THE EXERCISE: Reproduce each of the items below verbatim, one line per item, in the order given.

MATERIAL PROVIDED:
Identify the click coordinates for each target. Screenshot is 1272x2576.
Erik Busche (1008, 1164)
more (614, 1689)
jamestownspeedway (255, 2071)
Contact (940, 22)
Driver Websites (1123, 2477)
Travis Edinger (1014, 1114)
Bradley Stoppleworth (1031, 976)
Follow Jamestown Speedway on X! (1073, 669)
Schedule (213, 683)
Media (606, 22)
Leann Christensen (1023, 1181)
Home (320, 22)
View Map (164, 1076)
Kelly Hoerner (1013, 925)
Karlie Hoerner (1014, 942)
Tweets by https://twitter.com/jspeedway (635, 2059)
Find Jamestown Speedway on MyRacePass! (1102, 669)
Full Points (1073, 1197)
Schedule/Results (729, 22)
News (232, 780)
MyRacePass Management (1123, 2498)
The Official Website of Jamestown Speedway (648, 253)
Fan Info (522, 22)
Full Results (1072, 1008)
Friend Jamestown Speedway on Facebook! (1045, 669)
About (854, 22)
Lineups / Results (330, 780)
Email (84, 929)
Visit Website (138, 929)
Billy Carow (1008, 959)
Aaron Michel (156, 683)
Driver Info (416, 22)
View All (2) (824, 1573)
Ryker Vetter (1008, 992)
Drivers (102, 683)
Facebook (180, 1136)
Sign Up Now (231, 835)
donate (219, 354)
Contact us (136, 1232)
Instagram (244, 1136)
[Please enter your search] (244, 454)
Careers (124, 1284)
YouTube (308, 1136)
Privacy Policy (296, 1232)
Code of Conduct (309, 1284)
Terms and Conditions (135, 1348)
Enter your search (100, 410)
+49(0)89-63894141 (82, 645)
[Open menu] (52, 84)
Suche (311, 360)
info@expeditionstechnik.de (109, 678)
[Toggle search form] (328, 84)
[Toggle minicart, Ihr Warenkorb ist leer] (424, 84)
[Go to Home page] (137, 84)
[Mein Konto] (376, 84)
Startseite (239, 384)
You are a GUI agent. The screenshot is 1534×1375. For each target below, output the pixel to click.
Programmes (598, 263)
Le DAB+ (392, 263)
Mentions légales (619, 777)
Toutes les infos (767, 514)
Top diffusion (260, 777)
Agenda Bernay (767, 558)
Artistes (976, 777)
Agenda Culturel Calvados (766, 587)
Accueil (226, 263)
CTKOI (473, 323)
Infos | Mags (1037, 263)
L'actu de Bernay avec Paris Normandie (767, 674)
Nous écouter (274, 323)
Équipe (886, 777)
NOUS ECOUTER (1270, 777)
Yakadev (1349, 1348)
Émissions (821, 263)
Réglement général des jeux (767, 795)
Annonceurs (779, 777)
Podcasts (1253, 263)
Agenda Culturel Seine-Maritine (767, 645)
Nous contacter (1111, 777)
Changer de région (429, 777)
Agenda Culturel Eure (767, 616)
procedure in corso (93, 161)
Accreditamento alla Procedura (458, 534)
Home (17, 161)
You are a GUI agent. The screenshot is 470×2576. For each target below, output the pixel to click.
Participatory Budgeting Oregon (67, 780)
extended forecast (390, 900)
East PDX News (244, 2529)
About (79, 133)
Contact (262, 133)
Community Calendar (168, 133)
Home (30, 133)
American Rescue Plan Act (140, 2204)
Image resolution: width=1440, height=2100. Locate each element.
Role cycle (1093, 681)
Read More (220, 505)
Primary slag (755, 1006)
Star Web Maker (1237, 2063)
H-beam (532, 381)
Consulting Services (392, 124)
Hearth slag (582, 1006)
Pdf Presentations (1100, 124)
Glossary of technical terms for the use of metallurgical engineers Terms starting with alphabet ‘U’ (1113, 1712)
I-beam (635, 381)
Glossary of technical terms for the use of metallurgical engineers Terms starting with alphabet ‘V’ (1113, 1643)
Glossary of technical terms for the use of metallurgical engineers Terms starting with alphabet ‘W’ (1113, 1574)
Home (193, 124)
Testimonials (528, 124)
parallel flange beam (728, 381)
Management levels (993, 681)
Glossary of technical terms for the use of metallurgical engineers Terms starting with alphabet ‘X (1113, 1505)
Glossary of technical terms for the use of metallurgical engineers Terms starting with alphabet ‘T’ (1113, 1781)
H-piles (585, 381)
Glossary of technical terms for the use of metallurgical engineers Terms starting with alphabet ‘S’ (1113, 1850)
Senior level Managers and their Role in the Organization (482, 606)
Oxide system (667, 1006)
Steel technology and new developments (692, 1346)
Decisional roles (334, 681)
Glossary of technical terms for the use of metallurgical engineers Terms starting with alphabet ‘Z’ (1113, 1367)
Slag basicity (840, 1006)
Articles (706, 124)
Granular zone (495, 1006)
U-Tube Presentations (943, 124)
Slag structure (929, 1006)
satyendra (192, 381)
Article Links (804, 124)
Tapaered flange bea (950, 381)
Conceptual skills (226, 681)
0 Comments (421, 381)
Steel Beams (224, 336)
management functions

COMPLETE OUTPUT:
Identify the click coordinates for each target. Screenshot is 1272x2576.
Erik Busche (1008, 1164)
more (614, 1689)
jamestownspeedway (255, 2071)
Contact (940, 22)
Driver Websites (1123, 2477)
Travis Edinger (1014, 1114)
Bradley Stoppleworth (1031, 976)
Follow Jamestown Speedway on X! (1073, 669)
Schedule (213, 683)
Media (606, 22)
Leann Christensen (1023, 1181)
Home (320, 22)
View Map (164, 1076)
Kelly Hoerner (1013, 925)
Karlie Hoerner (1014, 942)
Tweets by https://twitter.com/jspeedway (635, 2059)
Find Jamestown Speedway on MyRacePass! (1102, 669)
Full Points (1073, 1197)
Schedule/Results (729, 22)
News (232, 780)
MyRacePass Management (1123, 2498)
The Official Website of Jamestown Speedway (648, 253)
Fan Info (522, 22)
Full Results (1072, 1008)
Friend Jamestown Speedway on Facebook! (1045, 669)
About (854, 22)
Lineups / Results (330, 780)
Email (84, 929)
Visit Website (138, 929)
Billy Carow (1008, 959)
Aaron Michel (156, 683)
Driver Info (416, 22)
View All (2) (824, 1573)
Ryker Vetter (1008, 992)
Drivers (102, 683)
Facebook (180, 1136)
Sign Up Now (231, 835)
donate (219, 354)
Contact us (136, 1232)
Instagram (244, 1136)
[Please enter your search] (244, 454)
Careers (124, 1284)
YouTube (308, 1136)
Privacy Policy (296, 1232)
Code of Conduct (309, 1284)
Terms and Conditions (135, 1348)
Enter your search (100, 410)
+49(0)89-63894141 (82, 645)
[Open menu] (52, 84)
Suche (311, 360)
info@expeditionstechnik.de (109, 678)
[Toggle search form] (328, 84)
[Toggle minicart, Ihr Warenkorb ist leer] (424, 84)
[Go to Home page] (137, 84)
[Mein Konto] (376, 84)
Startseite (239, 384)
You are a GUI agent. The screenshot is 1534×1375. For each target below, output the pixel to click.
Programmes (598, 263)
Le DAB+ (392, 263)
Mentions légales (619, 777)
Toutes les infos (767, 514)
Top diffusion (260, 777)
Agenda Bernay (767, 558)
Artistes (976, 777)
Agenda Culturel Calvados (766, 587)
Accueil (226, 263)
CTKOI (473, 323)
Infos | Mags (1037, 263)
L'actu de Bernay avec Paris Normandie (767, 674)
Nous écouter (274, 323)
Équipe (886, 777)
NOUS ECOUTER (1270, 777)
Yakadev (1349, 1348)
Émissions (821, 263)
Réglement général des jeux (767, 795)
Annonceurs (779, 777)
Podcasts (1253, 263)
Agenda Culturel Seine-Maritine (767, 645)
Nous contacter (1111, 777)
Changer de région (429, 777)
Agenda Culturel Eure (767, 616)
procedure in corso (93, 161)
Accreditamento alla Procedura (458, 534)
Home (17, 161)
You are a GUI agent. The screenshot is 470×2576. For each target below, output the pixel to click.
Participatory Budgeting Oregon (67, 780)
extended forecast (390, 900)
East PDX News (244, 2529)
About (79, 133)
Contact (262, 133)
Community Calendar (168, 133)
Home (30, 133)
American Rescue Plan Act (140, 2204)
Image resolution: width=1440, height=2100. Locate each element.
Role cycle (1093, 681)
Read More (220, 505)
Primary slag (755, 1006)
Star Web Maker (1237, 2063)
H-beam (532, 381)
Consulting Services (392, 124)
Hearth slag (582, 1006)
Pdf Presentations (1100, 124)
Glossary of technical terms for the use of metallurgical engineers Terms starting with alphabet ‘U’ (1113, 1712)
I-beam (635, 381)
Glossary of technical terms for the use of metallurgical engineers Terms starting with alphabet ‘V’ (1113, 1643)
Glossary of technical terms for the use of metallurgical engineers Terms starting with alphabet ‘W’ (1113, 1574)
Home (193, 124)
Testimonials (528, 124)
parallel flange beam (728, 381)
Management levels (993, 681)
Glossary of technical terms for the use of metallurgical engineers Terms starting with alphabet ‘X (1113, 1505)
Glossary of technical terms for the use of metallurgical engineers Terms starting with alphabet ‘T’ (1113, 1781)
H-piles (585, 381)
Glossary of technical terms for the use of metallurgical engineers Terms starting with alphabet ‘S’ (1113, 1850)
Senior level Managers and their Role in the Organization (482, 606)
Oxide system (667, 1006)
Steel technology and new developments (692, 1346)
Decisional roles (334, 681)
Glossary of technical terms for the use of metallurgical engineers Terms starting with alphabet ‘Z’ (1113, 1367)
Slag basicity (840, 1006)
Articles (706, 124)
Granular zone (495, 1006)
U-Tube Presentations (943, 124)
Slag structure (929, 1006)
satyendra (192, 381)
Article Links (804, 124)
Tapaered flange bea (950, 381)
Conceptual skills (226, 681)
0 Comments (421, 381)
Steel Beams (224, 336)
management functions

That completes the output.